On March 30th, 2023, The Washington Post deputy business editor, Damian Paletta, sat down with Matthew Desmond to discuss POVERTY, BY AMERICA and why such hardship persists in the richest country in the world.
Give a listen to their conversation below and please join us on July 25th at 3 pm ET for a virtual discussion, hosted by Cathy Stewart. You can register here.
Sections
- Introduction & Welcome [0:00]
- Evicted [1:45]
- Author’s motivation for the Book [3:12]
- Personal Experience [4:20]
- Drugs and Poverty [6:08]
- War on Poverty [10:09]
- Lessons from the 60s [11:27]
- The Labor Market and Poverty [13:53]
- An Urgency to Action [15:58]
- The Welfare State [18:11]
- Education [20:48]
- Ending Poverty [24:54]
- How to Break Through [27:18]
Selected Excerpts from the Conversation
Matthew Desmond:
“This book tries to answer two big questions: why is there so much poverty in America and what can we do to eliminate it. And it argues that many of us, those of us that are secure, housed, lucky, we contribute to the problem. You know, we exploit the poor, we segregate the poor and we support a nation that, frankly, Gives the most to families that need it the least. Some lives are made small so others may grow. So we don’t just need deeper investments in fighting poverty, we need different policies, we need policies that disrupt poverty, attack it at the root.”
Damien Paletta:
“What made you decide, you know, based on Evicted, to go from there to this. Talk to us about your journey as a sociologist and a writer from that experience to this book.
Desmond:
“When I was researching evicted I saw a kind of poverty that was mean and cruel and violent, you know. I met grandmas that were living without heat in the winter, just spending their time under blankets and hoping the space heater didn’t go out.
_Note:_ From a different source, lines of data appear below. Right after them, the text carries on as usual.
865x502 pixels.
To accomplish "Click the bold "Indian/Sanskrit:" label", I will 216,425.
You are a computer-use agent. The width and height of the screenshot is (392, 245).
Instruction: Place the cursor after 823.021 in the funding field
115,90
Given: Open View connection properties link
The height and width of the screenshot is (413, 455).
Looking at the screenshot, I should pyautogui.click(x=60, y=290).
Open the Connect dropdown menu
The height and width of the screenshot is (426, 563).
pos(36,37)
I saw kids being evicted every day, you know, going into eviction court. And just seeing tons of kids running around and cast into homelessness, and it provoked in me a question which is why? Why so much poverty in this incredibly rich nation? And I think to answer that question you need a different kind of book. A book that bears witness, like my last book is a book that shows the human cost of all this poverty in this country. But this is a different book, this is a different book that looks at how we tolerate so much deprivation among so much wealth.”
Paletta:
“ … You are very upfront about your own experiences as a child, you know, even a a college student with poverty, and how you must have been. I mean obviously no child is drawn to poverty, but as a college student you just were interested in the voices of those people, of the poor around campus, you know. Can you just kind of walk me through a bit of that and how that has not only shaped you, grew you to be, but also how you decided to pursue sociology in this kind of calling?
Desmond:
“So I grew up in a little town in northern Arizona. Money was always tight, our gas got turned off sometimes and we lost our home when I was in college, and that was a confusing time for me, honestly. But one thing I was also seeing in college was just money. Just so many of my peers were driving very fancy cars. I was driving an old truck with a junkyard engine that we installed ourselves, and it really confused me and motivated me to understand this massive, vast inequality in this country. And one thing I did was just start spending time with homeless people around my campus, not serving them in a charitable capacity, just listening to them, talking to them, befriending them, and that helped me I think, in my own youthful way, kind of try to reconcile that tension or that confusion that I was seeing everyday. I think that impulse is really important for those of use that are writing and working on anti-poverty measures. I think we need to be accountable to the people that are closest to the problem and hear their stories, and listen to their experiences.”
Paletta:
“… Talk a little bit about how you have a sense of urgency in this book, you know, an urgency for readers to feel like they need to be part of the solution. They can’t just sit by and watch us continue to stall out for the next 10 years, next 20 years. Talk to us a little bit about your decision to kind of go at that complacency as a writer.”
Desmond:
“ I love that word you use, urgency, because this is a morally urgent problem. Poverty isn’t just about not having enough money, its about death, its bout violence, its about tooth rot, its about the nauseating fear of eviction, it’s about hunger, it’s about putting your life in the hands of a public defender. It is so bad you know, its this tangle of agonies and humiliations and the citizens of the richest country in the world certainly can and should put it into it. And many of us who do enjoy a sense of economic security, we are connected to the problem and so we’re connected to the solution …”
Paletta:
“…How do you break through to people that they have to look at the decisions they make, the unconscious decisions that they’re making every day, and look at how that affects poverty in this country?
Desmond:
“ I think a lot of us want to have this conversation. We can feel it, we can feel it in our lives how we’re connected to each other and how we’re complicit often in inequality. I think this can start on a very personal day-to-day basis…If one or two of us have that conversation that’s not a big difference, but what if we started having that conversation by the hundreds, the thousands, and the ten thousands. I think that’s one way to change the common sense of the country and start putting political pressure, not only upwards but on each of us.”